EXERCISE OBJECTIVE: Gather the lines below that include the string "first", copying each in full.

==================================================

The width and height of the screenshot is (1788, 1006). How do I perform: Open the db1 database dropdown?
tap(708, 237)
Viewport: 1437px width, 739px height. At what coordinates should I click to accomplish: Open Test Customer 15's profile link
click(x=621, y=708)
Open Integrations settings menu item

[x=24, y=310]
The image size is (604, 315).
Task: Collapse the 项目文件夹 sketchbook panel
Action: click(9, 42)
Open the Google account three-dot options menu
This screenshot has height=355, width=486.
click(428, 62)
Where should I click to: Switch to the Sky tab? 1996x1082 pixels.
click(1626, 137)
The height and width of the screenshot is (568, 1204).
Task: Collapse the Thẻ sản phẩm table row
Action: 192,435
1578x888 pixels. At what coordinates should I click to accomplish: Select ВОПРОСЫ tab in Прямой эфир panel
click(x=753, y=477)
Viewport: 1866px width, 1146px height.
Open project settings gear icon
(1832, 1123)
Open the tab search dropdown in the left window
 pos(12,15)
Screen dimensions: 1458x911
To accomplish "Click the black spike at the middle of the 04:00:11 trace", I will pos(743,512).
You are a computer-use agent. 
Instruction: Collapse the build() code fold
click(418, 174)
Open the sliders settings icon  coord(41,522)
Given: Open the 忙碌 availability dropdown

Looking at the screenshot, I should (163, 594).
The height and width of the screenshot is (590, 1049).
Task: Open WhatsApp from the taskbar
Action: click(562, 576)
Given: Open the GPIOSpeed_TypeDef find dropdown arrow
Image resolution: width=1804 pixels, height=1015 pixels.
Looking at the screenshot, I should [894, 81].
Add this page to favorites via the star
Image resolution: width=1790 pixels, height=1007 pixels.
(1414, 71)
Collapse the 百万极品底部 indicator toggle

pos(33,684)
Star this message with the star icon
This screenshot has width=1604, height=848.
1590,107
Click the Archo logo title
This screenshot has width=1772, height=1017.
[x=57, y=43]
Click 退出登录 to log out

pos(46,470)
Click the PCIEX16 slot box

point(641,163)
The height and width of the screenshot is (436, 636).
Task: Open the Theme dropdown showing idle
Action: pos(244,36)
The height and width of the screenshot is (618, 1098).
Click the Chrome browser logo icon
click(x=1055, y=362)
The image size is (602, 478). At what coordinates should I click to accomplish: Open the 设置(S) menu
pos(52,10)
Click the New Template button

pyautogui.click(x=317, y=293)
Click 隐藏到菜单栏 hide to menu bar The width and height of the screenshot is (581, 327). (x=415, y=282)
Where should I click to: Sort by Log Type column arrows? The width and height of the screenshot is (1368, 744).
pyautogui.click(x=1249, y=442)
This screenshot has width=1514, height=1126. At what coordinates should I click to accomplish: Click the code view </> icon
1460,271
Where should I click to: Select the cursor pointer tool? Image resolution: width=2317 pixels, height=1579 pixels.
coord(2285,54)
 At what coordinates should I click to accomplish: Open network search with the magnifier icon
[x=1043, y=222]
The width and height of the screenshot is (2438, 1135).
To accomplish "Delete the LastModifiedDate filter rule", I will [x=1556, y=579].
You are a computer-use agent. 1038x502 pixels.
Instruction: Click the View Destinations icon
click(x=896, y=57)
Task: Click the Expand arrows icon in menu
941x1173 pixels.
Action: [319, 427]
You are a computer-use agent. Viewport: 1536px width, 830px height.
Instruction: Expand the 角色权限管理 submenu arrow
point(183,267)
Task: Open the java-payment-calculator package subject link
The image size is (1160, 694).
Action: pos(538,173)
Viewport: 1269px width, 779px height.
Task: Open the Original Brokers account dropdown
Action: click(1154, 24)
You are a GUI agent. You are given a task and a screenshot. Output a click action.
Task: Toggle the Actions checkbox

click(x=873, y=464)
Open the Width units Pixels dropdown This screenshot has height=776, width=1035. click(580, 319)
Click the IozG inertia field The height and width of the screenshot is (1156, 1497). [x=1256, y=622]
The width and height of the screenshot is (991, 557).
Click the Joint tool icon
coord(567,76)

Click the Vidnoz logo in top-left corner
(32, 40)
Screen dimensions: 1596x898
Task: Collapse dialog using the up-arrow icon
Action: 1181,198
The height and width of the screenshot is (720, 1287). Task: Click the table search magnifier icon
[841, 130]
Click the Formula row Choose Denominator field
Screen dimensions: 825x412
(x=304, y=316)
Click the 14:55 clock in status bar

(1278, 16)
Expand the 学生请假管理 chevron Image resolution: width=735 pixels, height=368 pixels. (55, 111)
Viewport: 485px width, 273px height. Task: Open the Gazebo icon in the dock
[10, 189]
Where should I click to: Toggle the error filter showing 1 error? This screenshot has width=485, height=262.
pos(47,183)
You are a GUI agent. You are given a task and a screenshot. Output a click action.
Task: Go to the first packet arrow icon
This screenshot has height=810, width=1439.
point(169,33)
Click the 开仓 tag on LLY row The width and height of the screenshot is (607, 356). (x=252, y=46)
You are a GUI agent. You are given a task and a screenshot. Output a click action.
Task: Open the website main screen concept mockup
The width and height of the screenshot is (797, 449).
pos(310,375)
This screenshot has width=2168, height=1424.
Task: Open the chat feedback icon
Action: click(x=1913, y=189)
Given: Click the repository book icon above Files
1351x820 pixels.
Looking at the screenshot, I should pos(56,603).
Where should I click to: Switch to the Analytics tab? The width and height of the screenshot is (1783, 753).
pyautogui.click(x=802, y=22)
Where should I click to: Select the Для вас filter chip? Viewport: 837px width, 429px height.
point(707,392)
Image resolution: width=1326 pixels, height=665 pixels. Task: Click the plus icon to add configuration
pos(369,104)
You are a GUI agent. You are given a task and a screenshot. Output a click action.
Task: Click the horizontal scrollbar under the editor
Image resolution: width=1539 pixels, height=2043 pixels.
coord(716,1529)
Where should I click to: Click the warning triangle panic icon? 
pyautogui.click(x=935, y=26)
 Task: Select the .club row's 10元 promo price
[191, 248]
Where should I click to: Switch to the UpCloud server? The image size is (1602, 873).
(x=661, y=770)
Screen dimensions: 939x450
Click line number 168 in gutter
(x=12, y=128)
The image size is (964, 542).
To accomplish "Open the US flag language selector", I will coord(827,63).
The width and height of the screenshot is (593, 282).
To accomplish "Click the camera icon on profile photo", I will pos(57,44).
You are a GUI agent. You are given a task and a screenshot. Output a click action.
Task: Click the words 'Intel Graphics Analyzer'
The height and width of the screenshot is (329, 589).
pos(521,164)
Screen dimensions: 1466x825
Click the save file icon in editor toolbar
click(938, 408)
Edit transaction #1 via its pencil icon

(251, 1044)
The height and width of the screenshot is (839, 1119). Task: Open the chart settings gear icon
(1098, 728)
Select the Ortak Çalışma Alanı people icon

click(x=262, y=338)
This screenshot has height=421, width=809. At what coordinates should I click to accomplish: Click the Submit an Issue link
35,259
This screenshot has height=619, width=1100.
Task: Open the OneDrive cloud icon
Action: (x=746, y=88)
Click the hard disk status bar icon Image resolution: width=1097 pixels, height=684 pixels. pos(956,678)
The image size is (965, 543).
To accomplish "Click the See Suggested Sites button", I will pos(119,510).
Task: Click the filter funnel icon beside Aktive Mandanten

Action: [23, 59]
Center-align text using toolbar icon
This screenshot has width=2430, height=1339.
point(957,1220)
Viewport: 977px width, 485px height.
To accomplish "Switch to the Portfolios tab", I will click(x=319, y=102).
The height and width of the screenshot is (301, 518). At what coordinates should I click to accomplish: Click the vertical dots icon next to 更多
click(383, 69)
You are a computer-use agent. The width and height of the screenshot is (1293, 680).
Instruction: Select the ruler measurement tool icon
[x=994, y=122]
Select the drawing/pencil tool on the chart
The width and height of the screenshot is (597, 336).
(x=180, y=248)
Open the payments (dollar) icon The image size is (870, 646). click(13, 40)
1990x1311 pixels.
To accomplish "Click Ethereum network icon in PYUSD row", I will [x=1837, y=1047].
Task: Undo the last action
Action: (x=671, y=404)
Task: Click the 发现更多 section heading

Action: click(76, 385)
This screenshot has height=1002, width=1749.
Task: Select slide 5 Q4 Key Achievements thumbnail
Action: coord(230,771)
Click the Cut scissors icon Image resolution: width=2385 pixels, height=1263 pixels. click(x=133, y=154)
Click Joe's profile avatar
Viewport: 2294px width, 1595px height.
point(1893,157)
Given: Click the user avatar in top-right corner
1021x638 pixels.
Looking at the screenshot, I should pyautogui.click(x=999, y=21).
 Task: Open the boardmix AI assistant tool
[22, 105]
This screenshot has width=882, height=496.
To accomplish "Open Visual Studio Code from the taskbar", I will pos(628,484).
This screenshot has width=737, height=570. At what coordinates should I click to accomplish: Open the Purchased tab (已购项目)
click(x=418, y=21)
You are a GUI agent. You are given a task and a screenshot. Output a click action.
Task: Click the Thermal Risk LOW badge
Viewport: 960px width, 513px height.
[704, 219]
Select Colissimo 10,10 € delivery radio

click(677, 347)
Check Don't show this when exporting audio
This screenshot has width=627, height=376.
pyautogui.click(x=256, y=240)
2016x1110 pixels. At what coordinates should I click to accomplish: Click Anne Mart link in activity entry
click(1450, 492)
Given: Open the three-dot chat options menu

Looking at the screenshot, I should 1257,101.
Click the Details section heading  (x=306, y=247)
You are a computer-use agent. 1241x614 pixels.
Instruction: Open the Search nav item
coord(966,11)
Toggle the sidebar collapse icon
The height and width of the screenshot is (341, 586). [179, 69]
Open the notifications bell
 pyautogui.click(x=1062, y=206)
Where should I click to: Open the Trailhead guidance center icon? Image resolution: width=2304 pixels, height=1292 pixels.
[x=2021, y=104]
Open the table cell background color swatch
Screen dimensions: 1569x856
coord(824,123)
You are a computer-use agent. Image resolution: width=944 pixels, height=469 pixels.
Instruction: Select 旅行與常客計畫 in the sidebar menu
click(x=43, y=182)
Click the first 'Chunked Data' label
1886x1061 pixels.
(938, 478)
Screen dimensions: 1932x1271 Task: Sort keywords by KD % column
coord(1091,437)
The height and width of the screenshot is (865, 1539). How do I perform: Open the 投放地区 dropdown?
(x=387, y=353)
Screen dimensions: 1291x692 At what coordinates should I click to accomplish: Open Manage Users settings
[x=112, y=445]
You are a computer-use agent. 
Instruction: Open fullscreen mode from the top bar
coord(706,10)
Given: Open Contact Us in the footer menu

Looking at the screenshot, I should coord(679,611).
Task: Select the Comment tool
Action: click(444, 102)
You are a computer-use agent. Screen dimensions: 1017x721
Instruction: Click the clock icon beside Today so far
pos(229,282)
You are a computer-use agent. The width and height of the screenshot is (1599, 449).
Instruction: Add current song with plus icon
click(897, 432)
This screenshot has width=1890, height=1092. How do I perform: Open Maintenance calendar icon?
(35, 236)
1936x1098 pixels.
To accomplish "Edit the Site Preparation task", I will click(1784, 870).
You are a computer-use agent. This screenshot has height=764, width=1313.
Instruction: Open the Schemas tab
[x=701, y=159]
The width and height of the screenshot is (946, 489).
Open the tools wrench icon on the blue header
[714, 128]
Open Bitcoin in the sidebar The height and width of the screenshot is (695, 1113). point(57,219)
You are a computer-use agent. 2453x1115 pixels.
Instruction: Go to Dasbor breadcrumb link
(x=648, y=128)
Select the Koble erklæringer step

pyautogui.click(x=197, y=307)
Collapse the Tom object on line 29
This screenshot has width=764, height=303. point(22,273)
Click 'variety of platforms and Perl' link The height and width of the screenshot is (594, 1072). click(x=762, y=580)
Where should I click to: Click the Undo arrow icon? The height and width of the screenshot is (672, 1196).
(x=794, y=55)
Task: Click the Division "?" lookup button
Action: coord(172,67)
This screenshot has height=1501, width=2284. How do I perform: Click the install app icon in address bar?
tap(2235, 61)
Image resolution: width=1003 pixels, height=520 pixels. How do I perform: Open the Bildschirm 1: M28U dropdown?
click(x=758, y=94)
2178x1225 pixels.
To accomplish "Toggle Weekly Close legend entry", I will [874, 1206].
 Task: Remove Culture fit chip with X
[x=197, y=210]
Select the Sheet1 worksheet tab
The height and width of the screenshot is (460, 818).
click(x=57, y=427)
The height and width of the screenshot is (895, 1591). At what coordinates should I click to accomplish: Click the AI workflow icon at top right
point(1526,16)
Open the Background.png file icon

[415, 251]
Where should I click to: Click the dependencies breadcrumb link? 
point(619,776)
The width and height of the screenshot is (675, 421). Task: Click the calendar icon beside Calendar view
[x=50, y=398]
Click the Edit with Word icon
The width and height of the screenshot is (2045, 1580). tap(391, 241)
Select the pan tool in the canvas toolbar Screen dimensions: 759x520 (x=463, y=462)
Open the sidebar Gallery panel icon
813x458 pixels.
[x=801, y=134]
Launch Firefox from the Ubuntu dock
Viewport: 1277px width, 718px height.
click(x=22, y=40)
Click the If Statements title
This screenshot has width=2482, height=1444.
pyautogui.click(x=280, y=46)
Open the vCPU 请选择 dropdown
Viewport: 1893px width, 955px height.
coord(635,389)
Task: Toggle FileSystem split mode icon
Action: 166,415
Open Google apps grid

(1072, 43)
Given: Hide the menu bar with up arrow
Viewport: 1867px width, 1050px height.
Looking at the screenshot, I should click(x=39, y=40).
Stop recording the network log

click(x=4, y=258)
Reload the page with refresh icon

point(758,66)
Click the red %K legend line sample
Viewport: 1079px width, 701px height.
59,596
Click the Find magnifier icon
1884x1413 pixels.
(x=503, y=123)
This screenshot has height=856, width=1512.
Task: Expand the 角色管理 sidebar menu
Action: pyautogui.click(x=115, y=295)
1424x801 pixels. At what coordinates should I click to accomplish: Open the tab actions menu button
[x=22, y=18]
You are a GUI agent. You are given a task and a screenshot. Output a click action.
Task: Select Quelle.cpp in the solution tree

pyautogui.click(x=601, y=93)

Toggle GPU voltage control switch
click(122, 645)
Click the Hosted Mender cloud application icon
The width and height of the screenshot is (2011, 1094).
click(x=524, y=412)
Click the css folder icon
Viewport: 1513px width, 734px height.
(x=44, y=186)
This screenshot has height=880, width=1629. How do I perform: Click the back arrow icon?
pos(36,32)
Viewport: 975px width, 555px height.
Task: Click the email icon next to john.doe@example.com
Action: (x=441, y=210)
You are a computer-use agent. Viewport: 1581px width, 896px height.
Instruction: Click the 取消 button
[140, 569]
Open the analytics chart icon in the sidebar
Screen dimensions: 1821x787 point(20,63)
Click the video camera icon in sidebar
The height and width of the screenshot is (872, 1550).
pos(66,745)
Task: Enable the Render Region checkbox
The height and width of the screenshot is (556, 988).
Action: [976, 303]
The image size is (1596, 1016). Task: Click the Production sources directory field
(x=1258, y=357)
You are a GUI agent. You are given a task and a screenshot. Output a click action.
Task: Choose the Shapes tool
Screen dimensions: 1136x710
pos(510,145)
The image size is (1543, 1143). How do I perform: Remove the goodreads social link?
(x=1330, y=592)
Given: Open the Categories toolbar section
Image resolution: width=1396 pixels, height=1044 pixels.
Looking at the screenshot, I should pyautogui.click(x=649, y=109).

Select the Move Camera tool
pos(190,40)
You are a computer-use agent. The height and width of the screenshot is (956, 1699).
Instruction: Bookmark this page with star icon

==================================================

SOLUTION TO THIS TASK:
Task: Go to the first packet arrow icon
Click the first 'Chunked Data' label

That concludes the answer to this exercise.